Significant accounting policies followed by the Group in the preparation of the accompanying consolidated financial statements are summarized below.
2.2 Basis of consolidation
The accompanying consolidated financial statements reflect the accounts of the Company and all of its subsidiaries in which a controlling interest is maintained. All inter-company balances and transactions have been eliminated in consolidation.
The Group consolidates entities in which it has a controlling financial interest based on either the variable interest entity (VIE) or voting interest model. The Group is required to first apply the VIE model to determine whether it holds a variable interest in an entity, and if so, whether the entity is a VIE. If the Group determines it does not hold a variable interest in a VIE, it then applies the voting interest model. Under the voting interest model, the Group consolidates an entity when it holds a majority voting interest in an entity.
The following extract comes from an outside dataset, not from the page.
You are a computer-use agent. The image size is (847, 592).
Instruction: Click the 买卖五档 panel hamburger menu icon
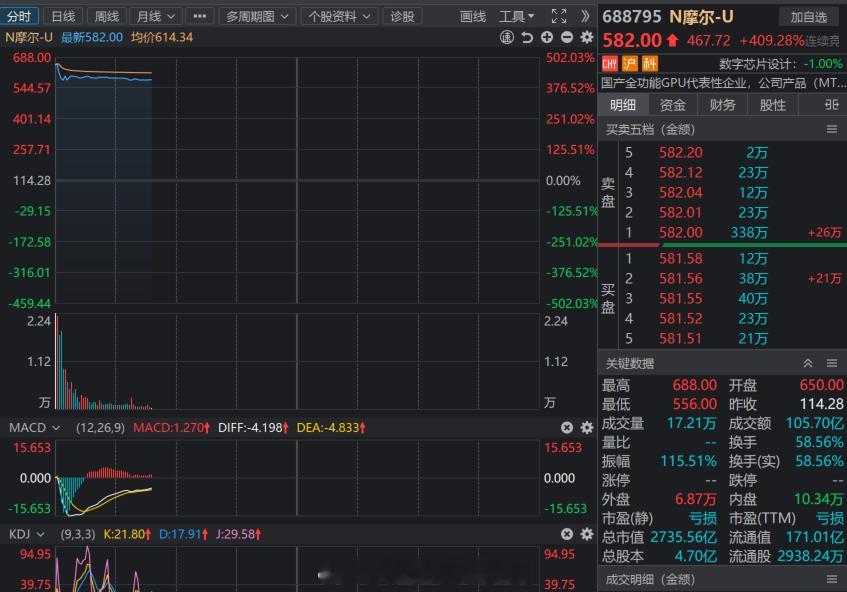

The Company accounts for investments in which it has significant influence but not a controlling financial interest using the equity method of accounting (see Note 9).
An entity is considered to be a VIE if any of the following conditions exist: (a) the total equity investment at risk is not sufficient to permit the entity to finance its activities without additional subordinated financial support, (b) the holders of the equity investment at risk, as a group, lack either the direct or indirect ability through voting rights or similar rights to make decisions that have a significant effect on the success of the entity or the obligation to absorb the entity's expected losses or right to receive the entity's expected residual returns, or (c) the voting rights of some equity investors are disproportionate to their obligation to absorb losses of the entity, their rights to receive returns from an entity, or both and substantially all of the entity's activities either involve or are conducted on behalf of an investor with disproportionately few voting rights.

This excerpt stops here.